#### TEXT PASSAGE ####

Stellar is launching one of the first Blockchain applications which may hold the potential to affect a large number of people outside the digital currency space, through its global money transfer network aimed at some of the world's largest remittance markets.
It has been described by CTO Jed McCaleb as an open-source SWIFT-like network that allows connected organizations to transact with one another thus helping to reduce the friction that contributes to higher fees. The platform also connects diverse financial systems with one technical integration.
He says to Cointelegraph:
“Given the diverse nature of global financial services today, this interoperability can substantially lower global remittance costs by making transactions that cross national boundaries, currencies and financial institutions much more efficient. Transactions processed on the Stellar network take only 3-5 seconds to complete, and are extremely low-cost, regardless of the size of the payment amount, attributes that make the platform uniquely suitable for international remittances.”
Stellar has partnered four key institutions to enable low-cost global money transfers to India, the Philippines and Europe as well as cross-border M-PESA payments to and from Kenya, Ghana and Nigeria. These new partnerships are particularly meaningful to the company because it is one of the first applications to use Blockchain technology to positively impact a large number of people who aren't already entrenched in the digital currency space.
Coins.ph enables individuals to send global remittances to anyone in the Philippines using a Stellar wallet or from any institution connected to its network. In addition, ICICI Bank, India's largest private sector bank, will cater for the Indian market and Tempo Money Transfer will serve 35 countries.
Flutterwave will use the network to support cross-border payments for M-Pesa, a mobile platform for money transfer and financial services used by about 21 mln subscribers in Kenya. The new service will expand users’ ability to send payments regardless of whether they are based in Kenya, Ghana or Nigeria.

#### AVAILABLE DATA ####

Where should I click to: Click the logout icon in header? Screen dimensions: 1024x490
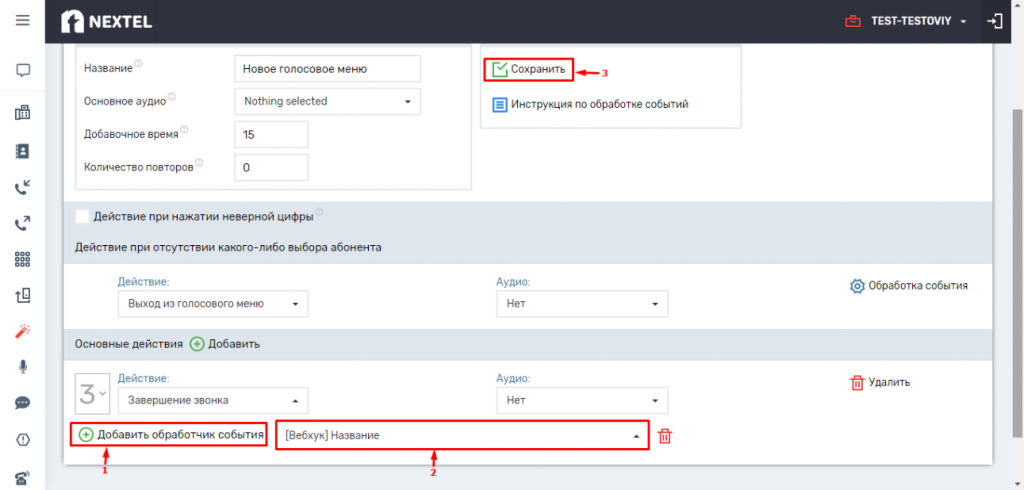click(x=995, y=22)
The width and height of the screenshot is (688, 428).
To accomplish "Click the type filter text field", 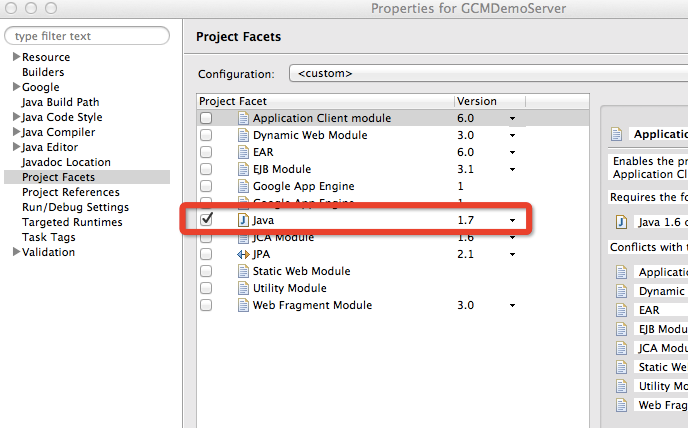I will 87,36.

####

#### WRITTEN EXERCISE A
According to the Stellar remittance article, how long does a transaction on the Stellar network take to complete?
#### WRITTEN EXERCISE B
Continue the Stellar remittance article from the point where it stops.
The data has no connection to the text about Stellar's money transfer network.

#### RIGHT ANSWER A
3-5 seconds.

#### RIGHT ANSWER B
According to the World Bank, global remittances to developing countries amounted to $431.6 bln in 2015, and Stellar, with its new remittance service, is targeting new markets. This includes three of the top five remittance receiving countries - India, the Philippines and Nigeria - with a combined market value of more than $118 bln.
Stellar is a non-for-profit network and operates on the belief that the world’s financial infrastructure is so important that it should function more like a public utility, such as the Internet. In addition, they also believe that it shouldn’t be owned by one for-profit entity and should bring financial services to all, including the underbanked.
McCaleb adds that the Blockchain-based solution will seek to eliminate the need for all intermediaries, allowing consumers and businesses to interact with each other directly as they do via email.
“One of the most important applications that is generally highlighted about Blockchain technology is its potential to bring financial services to the underbanked.”
However, he underlines that up until this point, the benefits of Blockchain have largely served technologists and the Bitcoin community. With this project, Stellar.org aims to take a collective step forward in fulfilling the promise of using Blockchain technology towards financial inclusion for the 2.5 bln people worldwide who are underbanked.